The Curation Spectrum
Sandboxes, Community-Built Datasets, and Certified Data Products
Every data platform team knows the ideal state: build certified data products, shift left, get everyone working from curated datasets.
The benefits are clear—better performance, easier maintenance, reduced duplication, protection from upstream changes.
And yet, every data platform team watches analysts work around them when they can’t deliver fast enough. It creates duplicative cost, slow dashboards, and “incidents” that aren’t our fault. It feels like despite our best efforts there’s so much drift from the ideal state. I think in part this is because we are designing for a perfect ideal that doesn’t exist, without any planning for how to manage the sub-optimal chaos that happens in most organizations.

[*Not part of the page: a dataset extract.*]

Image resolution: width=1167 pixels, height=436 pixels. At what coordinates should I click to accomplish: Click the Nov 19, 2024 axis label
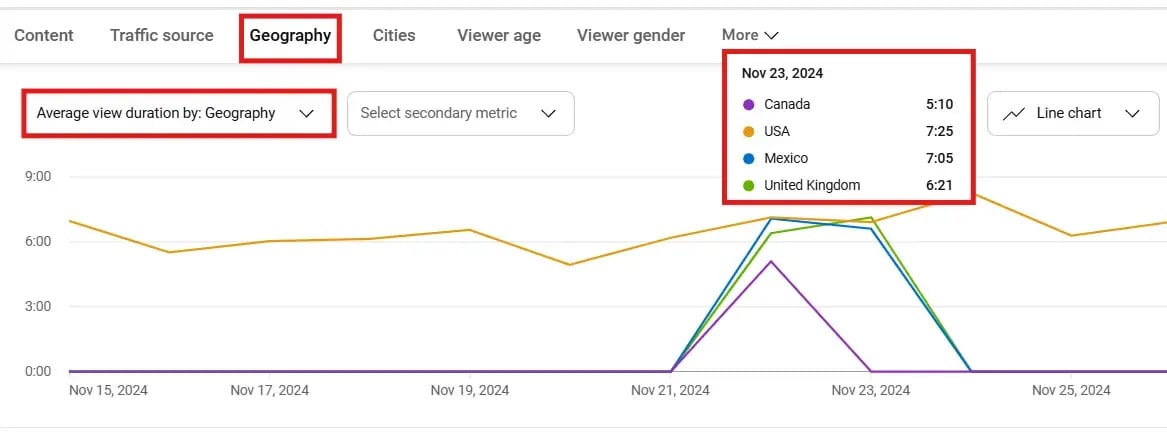[470, 390]
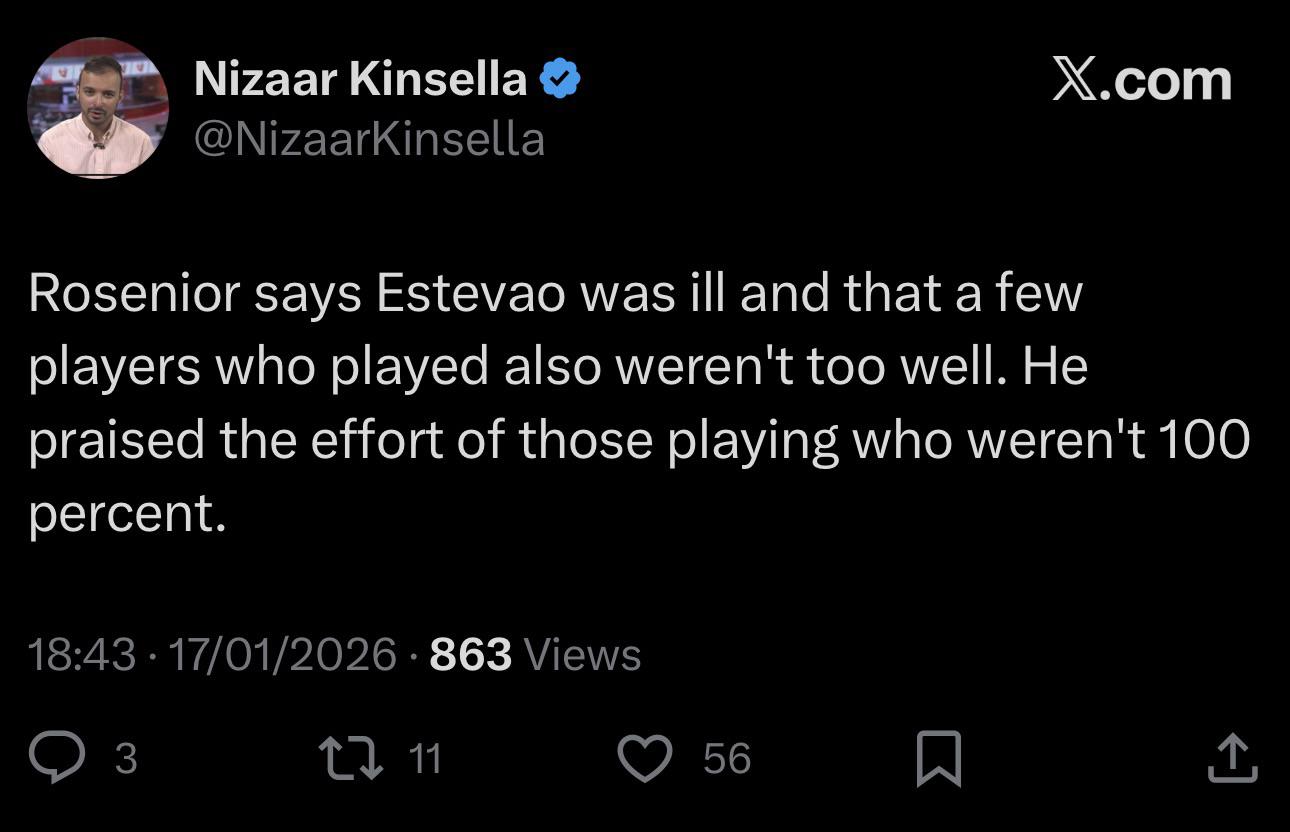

The problem isn’t that the ideal is wrong. It’s that data engineering capacity will never match business velocity, so we will always have a need for alternate paths. Questions multiply faster than headcount. Priorities shift. The analyst who needs an answer by Friday can’t wait for Q3 roadmap planning. So they find workarounds. We need a data platform that is designed to handle these curation workflows, without it becoming a chaotic, impossible to navigate, disaster waiting to happen.
Here’s what I’m proposing: three categories of data curation, each with different standards, purposes, and trust levels. I have an analogy here that I find a helpful framing — and it’s gardening related, which should not surprise you if you read this post about staying sane in data product (full of gardening analogies).
Data engineers work like industrial farmers—using powerful tools and battle-tested patterns to grow Roma tomatoes by the millions. Analysts work like backyard gardeners—planting whatever seeds they need to solve today’s problem. And in between? We need community gardens—spaces with some governance but still lots of freedom.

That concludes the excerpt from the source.